On April 8, Johnston reappointed Mel Couvelier as finance minister. Couvelier had previously been finance minister under Vander Zalm, but had resigned on March 6 as a protest against Vander Zalm's conflict-of-interest investigation. Elwood Veitch, who had taken over the finance ministry after Couvelier's resignation, remained in cabinet as minister of international business and immigration.

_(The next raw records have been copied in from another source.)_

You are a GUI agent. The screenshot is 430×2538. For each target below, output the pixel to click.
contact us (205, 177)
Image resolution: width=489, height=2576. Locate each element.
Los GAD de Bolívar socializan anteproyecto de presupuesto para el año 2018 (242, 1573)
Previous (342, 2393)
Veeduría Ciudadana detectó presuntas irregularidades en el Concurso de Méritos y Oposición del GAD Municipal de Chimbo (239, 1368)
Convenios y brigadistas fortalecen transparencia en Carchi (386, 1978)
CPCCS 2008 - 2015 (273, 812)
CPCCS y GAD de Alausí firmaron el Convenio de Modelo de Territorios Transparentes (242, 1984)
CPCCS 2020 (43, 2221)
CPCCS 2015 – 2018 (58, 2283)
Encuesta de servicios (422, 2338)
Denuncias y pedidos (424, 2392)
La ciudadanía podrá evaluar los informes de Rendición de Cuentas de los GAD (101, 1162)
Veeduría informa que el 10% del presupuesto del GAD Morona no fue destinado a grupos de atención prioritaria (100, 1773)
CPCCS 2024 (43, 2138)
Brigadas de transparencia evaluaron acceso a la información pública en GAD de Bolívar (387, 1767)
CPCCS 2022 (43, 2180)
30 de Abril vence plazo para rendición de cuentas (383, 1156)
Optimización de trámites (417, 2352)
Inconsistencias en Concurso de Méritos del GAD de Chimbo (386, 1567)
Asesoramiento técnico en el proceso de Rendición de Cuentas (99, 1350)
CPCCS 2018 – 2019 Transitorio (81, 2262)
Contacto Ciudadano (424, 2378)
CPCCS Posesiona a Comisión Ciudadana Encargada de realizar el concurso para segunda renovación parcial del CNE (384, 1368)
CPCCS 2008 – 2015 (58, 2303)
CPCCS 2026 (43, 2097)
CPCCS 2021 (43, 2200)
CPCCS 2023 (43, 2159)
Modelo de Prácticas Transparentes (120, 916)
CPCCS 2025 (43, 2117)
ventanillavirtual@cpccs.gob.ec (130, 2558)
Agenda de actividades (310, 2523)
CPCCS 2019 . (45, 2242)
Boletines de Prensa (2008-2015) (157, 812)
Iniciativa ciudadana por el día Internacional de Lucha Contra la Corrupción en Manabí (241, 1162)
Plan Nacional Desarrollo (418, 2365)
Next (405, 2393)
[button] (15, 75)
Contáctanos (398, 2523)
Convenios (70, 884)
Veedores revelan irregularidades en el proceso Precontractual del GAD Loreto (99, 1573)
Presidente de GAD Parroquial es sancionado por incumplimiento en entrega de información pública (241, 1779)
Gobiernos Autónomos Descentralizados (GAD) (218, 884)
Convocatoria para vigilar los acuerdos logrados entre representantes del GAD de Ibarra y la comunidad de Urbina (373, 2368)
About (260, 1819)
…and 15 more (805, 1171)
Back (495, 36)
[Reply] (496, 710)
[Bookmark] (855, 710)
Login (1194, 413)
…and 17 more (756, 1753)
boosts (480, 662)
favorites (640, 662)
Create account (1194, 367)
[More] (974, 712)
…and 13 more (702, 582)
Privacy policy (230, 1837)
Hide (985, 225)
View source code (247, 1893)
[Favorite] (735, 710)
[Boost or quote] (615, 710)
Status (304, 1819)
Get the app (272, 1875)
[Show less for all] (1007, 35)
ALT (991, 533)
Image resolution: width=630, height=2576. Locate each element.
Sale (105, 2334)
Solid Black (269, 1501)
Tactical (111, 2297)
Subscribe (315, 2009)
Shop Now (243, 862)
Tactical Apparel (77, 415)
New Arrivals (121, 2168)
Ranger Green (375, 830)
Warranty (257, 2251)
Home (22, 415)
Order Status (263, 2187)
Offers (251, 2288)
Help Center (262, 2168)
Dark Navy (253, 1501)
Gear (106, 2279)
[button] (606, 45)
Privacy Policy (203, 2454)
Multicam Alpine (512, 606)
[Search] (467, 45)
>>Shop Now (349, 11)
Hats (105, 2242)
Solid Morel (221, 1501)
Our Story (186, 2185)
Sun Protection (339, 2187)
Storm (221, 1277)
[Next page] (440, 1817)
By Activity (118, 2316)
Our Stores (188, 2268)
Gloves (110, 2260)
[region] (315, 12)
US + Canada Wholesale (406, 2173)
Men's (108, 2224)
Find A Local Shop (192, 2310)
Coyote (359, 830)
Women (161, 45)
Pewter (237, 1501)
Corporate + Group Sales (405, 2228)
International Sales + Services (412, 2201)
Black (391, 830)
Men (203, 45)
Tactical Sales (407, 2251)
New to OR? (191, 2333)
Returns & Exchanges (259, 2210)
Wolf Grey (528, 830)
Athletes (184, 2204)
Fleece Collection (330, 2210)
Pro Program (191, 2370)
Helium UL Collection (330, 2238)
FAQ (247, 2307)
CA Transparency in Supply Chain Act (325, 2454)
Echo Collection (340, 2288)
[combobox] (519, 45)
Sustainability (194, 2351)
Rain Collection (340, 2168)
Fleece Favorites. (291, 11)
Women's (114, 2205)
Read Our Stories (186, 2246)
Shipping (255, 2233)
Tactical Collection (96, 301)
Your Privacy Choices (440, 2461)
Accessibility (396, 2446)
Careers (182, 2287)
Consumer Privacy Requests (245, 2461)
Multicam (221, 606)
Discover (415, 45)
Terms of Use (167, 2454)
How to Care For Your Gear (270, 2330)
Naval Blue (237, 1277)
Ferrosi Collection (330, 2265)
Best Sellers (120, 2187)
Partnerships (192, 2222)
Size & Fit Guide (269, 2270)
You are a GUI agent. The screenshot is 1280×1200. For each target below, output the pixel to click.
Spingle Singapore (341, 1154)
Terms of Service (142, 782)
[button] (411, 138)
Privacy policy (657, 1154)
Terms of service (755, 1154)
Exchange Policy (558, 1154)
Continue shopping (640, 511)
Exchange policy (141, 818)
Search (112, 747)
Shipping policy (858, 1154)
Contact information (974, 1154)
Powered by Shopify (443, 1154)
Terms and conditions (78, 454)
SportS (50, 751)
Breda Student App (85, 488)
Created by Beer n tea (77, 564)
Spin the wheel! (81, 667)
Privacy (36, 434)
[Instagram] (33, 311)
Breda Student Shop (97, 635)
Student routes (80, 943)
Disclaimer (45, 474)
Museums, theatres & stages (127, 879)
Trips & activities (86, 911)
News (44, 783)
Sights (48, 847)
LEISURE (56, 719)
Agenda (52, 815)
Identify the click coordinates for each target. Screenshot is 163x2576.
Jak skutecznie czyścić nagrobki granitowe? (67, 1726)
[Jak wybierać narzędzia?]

Johnston shuffled her cabinet on April 15. Three new members joined: Graham Bruce, Larry Chalmers and David Mercier. Notably, Bruce and Mercier were two of the four MLAs who had quit the party caucus in 1989 in protest of Vander Zalm's leadership. Meanwhile, four ministers left cabinet: Harry de Jong, Cliff Michael, Cliff Serwa and Bud Smith. Several portfolios were reconfigured or merged to accommodate the slightly smaller cabinet. The new Ministry of Lands and Parks was created by joining the Ministry of Parks and Ministry of Crown Lands; the tourism and international business portfolios were combined as the new Ministry of Development, Trade and Tourism; and the remaining immigration portfolio was expanded to include multiculturalism.

On May 7, Johnston fired Couvelier from cabinet for allegedly breaching the confidentiality provisions of the Financial Institutions Act. Couvelier's departure caused a mini-shuffle: John Jansen was named the new finance minister, Bruce Strachan moved into Jansen's old role as health minister, and Stan Hagen took over Strachan's old portfolio of advanced education (while remaining education minister).

On May 29, Peter Albert Dueck was appointed Minister of Advanced Education. Dueck had previously been in Vander Zalm's cabinet until being forced to resign in May 1990 over an expenses scandal; after an RCMP investigation cleared him of any wrongdoing, Johnston invited him back to cabinet.